What is needed — Search the data for the string "header" and copy each line in which it appears.
═════ Listed entries ═════
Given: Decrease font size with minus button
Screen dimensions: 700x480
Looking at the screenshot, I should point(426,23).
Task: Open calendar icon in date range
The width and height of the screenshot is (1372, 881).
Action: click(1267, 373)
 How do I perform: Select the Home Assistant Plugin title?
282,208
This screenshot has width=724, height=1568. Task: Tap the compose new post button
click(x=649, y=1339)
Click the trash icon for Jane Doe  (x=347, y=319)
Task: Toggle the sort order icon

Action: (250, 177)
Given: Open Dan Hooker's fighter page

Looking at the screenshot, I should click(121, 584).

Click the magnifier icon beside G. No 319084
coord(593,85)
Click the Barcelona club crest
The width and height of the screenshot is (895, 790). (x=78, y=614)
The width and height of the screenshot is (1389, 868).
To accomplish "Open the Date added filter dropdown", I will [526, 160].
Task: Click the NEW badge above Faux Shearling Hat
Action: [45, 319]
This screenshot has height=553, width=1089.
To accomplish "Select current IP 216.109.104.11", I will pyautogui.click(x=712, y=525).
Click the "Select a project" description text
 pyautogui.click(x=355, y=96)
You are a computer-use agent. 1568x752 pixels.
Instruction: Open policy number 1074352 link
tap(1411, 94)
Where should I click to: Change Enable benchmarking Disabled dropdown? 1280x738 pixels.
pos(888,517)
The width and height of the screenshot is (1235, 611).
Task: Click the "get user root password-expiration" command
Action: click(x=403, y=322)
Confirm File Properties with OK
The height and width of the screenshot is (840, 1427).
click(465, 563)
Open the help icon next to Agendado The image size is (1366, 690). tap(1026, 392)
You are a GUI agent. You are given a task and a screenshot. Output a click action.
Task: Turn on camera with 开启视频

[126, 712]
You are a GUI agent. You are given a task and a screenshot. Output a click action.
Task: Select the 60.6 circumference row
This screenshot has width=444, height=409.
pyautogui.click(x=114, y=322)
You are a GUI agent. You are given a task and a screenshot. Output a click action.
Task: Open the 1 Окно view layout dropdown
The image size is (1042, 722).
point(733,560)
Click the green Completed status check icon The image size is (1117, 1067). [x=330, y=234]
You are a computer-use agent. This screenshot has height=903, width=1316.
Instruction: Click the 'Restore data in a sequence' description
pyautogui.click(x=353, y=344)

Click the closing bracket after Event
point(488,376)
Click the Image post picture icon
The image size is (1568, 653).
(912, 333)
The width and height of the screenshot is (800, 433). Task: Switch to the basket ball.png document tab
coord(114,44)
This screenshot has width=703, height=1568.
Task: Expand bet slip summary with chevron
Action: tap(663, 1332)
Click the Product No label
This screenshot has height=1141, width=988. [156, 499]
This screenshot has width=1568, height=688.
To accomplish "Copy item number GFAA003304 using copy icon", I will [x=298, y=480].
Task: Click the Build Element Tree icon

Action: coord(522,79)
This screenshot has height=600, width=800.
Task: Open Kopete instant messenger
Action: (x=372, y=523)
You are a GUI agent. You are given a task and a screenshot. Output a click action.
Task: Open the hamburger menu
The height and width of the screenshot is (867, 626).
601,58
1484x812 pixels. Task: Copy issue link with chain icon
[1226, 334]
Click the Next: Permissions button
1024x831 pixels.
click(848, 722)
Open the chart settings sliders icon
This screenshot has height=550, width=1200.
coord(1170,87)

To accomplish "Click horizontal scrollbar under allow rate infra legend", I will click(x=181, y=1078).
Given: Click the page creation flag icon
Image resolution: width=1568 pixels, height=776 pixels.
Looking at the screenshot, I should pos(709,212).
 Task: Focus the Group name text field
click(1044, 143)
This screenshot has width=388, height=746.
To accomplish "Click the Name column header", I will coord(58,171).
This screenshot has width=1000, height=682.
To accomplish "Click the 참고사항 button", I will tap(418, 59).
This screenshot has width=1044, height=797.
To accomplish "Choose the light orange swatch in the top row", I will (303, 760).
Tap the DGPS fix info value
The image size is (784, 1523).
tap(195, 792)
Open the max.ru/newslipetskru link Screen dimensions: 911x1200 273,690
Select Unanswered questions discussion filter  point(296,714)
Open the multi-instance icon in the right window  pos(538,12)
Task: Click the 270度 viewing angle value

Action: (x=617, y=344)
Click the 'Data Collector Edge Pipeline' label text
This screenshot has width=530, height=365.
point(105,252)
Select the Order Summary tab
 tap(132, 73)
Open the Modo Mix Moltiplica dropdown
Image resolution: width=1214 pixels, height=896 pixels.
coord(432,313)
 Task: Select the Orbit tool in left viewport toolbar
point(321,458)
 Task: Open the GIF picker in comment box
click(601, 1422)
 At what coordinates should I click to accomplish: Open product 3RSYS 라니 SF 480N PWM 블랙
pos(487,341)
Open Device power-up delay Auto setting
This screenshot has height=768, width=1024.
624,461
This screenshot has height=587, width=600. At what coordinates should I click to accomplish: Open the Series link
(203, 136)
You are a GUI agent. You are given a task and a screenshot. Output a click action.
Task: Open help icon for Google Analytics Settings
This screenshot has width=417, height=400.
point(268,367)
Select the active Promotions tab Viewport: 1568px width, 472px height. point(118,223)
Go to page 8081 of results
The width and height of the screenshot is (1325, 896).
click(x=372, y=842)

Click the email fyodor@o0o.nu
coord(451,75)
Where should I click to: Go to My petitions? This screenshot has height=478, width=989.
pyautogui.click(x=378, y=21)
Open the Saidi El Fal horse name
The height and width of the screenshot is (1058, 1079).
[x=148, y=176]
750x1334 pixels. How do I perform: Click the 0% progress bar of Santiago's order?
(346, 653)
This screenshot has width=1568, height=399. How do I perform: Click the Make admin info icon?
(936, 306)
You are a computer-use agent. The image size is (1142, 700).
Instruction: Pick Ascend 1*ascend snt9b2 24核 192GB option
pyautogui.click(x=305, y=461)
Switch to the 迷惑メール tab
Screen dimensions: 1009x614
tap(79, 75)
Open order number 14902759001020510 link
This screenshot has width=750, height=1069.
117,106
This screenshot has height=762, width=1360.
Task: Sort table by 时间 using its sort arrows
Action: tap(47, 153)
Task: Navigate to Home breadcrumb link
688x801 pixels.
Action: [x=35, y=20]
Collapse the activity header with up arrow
═════
Exercise solution —
To accomplish "Click the Name column header", I will coord(58,171).
Collapse the activity header with up arrow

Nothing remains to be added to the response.